Stored items from a collection
= = = = = = =

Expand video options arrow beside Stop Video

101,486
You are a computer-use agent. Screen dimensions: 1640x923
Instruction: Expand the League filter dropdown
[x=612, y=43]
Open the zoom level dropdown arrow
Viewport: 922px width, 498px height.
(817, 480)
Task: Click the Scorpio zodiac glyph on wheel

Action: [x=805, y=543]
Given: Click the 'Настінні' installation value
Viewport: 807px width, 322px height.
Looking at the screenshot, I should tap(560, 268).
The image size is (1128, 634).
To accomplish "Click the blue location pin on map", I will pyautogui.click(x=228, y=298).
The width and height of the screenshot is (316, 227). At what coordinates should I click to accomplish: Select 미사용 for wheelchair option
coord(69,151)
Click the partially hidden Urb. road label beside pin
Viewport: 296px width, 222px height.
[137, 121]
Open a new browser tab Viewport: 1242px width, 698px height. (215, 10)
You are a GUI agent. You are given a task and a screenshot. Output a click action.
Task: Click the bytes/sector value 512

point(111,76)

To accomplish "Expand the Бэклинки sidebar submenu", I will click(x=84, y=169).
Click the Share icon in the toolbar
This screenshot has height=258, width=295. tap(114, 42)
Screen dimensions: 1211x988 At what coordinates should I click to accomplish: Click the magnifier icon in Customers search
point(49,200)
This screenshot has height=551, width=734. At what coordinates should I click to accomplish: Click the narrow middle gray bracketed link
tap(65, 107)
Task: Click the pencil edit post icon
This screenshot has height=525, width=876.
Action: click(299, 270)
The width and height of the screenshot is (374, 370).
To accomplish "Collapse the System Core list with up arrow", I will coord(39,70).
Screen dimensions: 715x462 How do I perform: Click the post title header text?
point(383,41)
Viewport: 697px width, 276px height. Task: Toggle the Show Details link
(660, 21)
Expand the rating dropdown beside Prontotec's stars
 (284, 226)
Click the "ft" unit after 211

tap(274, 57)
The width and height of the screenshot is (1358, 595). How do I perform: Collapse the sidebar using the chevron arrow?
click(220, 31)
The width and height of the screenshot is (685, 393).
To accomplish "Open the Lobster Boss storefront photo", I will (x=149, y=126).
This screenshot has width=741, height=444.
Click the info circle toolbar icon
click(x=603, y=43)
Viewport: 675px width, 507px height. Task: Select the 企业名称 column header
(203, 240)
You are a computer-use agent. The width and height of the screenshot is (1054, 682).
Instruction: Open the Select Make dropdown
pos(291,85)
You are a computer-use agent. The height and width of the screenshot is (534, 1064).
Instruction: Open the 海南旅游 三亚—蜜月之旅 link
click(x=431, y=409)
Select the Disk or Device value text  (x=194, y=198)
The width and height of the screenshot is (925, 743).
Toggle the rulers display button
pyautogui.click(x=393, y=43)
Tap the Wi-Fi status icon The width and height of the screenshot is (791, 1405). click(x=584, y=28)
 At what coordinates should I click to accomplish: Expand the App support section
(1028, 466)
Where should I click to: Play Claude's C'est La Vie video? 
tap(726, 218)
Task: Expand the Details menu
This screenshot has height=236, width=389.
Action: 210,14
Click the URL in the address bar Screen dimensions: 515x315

= = = = = = =

## WHAT IS BEING ASKED:
Reproduce the material from its beginning up to and including the line with "Action: click(299, 270)", changing "Share" to "Export" and keeping everything else the same.

## RESULT FOR THIS EXERCISE:
Expand video options arrow beside Stop Video

101,486
You are a computer-use agent. Screen dimensions: 1640x923
Instruction: Expand the League filter dropdown
[x=612, y=43]
Open the zoom level dropdown arrow
Viewport: 922px width, 498px height.
(817, 480)
Task: Click the Scorpio zodiac glyph on wheel

Action: [x=805, y=543]
Given: Click the 'Настінні' installation value
Viewport: 807px width, 322px height.
Looking at the screenshot, I should tap(560, 268).
The image size is (1128, 634).
To accomplish "Click the blue location pin on map", I will pyautogui.click(x=228, y=298).
The width and height of the screenshot is (316, 227). At what coordinates should I click to accomplish: Select 미사용 for wheelchair option
coord(69,151)
Click the partially hidden Urb. road label beside pin
Viewport: 296px width, 222px height.
[137, 121]
Open a new browser tab Viewport: 1242px width, 698px height. (215, 10)
You are a GUI agent. You are given a task and a screenshot. Output a click action.
Task: Click the bytes/sector value 512

point(111,76)

To accomplish "Expand the Бэклинки sidebar submenu", I will click(x=84, y=169).
Click the Export icon in the toolbar
This screenshot has height=258, width=295. tap(114, 42)
Screen dimensions: 1211x988 At what coordinates should I click to accomplish: Click the magnifier icon in Customers search
point(49,200)
This screenshot has height=551, width=734. At what coordinates should I click to accomplish: Click the narrow middle gray bracketed link
tap(65, 107)
Task: Click the pencil edit post icon
This screenshot has height=525, width=876.
Action: click(299, 270)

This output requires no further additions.